[Recorded data]
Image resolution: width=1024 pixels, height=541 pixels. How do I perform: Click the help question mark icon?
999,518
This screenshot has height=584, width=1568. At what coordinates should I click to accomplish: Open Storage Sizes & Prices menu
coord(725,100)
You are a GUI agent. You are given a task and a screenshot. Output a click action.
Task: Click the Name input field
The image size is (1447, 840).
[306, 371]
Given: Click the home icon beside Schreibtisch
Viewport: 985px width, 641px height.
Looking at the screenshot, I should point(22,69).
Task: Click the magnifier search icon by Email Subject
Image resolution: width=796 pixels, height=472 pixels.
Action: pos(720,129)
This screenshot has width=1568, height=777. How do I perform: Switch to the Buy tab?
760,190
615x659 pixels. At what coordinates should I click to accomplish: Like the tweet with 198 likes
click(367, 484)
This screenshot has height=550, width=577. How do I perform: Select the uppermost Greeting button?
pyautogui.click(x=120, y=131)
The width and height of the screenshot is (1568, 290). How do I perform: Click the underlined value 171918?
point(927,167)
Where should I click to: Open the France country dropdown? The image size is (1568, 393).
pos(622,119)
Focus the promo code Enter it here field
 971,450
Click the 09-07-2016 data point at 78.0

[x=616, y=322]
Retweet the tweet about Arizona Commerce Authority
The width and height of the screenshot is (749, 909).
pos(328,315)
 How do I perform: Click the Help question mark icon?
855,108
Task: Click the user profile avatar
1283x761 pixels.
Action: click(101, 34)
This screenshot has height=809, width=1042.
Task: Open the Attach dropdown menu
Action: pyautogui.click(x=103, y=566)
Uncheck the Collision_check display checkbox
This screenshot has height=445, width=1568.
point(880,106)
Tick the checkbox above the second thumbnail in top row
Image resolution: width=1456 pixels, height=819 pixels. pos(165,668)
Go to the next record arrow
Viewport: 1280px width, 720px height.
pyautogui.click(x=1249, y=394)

◆ EXERCISE ◆
In the listing above, change "How do I perform" to "How do I carry out" wherever it appears and write the lines out again with nothing else altered.

◆ FINAL RESULT ◆
Image resolution: width=1024 pixels, height=541 pixels. How do I carry out: Click the help question mark icon?
999,518
This screenshot has height=584, width=1568. At what coordinates should I click to accomplish: Open Storage Sizes & Prices menu
coord(725,100)
You are a GUI agent. You are given a task and a screenshot. Output a click action.
Task: Click the Name input field
The image size is (1447, 840).
[306, 371]
Given: Click the home icon beside Schreibtisch
Viewport: 985px width, 641px height.
Looking at the screenshot, I should point(22,69).
Task: Click the magnifier search icon by Email Subject
Image resolution: width=796 pixels, height=472 pixels.
Action: pos(720,129)
This screenshot has width=1568, height=777. How do I carry out: Switch to the Buy tab?
760,190
615x659 pixels. At what coordinates should I click to accomplish: Like the tweet with 198 likes
click(367, 484)
This screenshot has height=550, width=577. How do I carry out: Select the uppermost Greeting button?
pyautogui.click(x=120, y=131)
The width and height of the screenshot is (1568, 290). How do I carry out: Click the underlined value 171918?
point(927,167)
Where should I click to: Open the France country dropdown? The image size is (1568, 393).
pos(622,119)
Focus the promo code Enter it here field
 971,450
Click the 09-07-2016 data point at 78.0

[x=616, y=322]
Retweet the tweet about Arizona Commerce Authority
The width and height of the screenshot is (749, 909).
pos(328,315)
 How do I carry out: Click the Help question mark icon?
855,108
Task: Click the user profile avatar
1283x761 pixels.
Action: click(101, 34)
This screenshot has height=809, width=1042.
Task: Open the Attach dropdown menu
Action: pyautogui.click(x=103, y=566)
Uncheck the Collision_check display checkbox
This screenshot has height=445, width=1568.
point(880,106)
Tick the checkbox above the second thumbnail in top row
Image resolution: width=1456 pixels, height=819 pixels. pos(165,668)
Go to the next record arrow
Viewport: 1280px width, 720px height.
pyautogui.click(x=1249, y=394)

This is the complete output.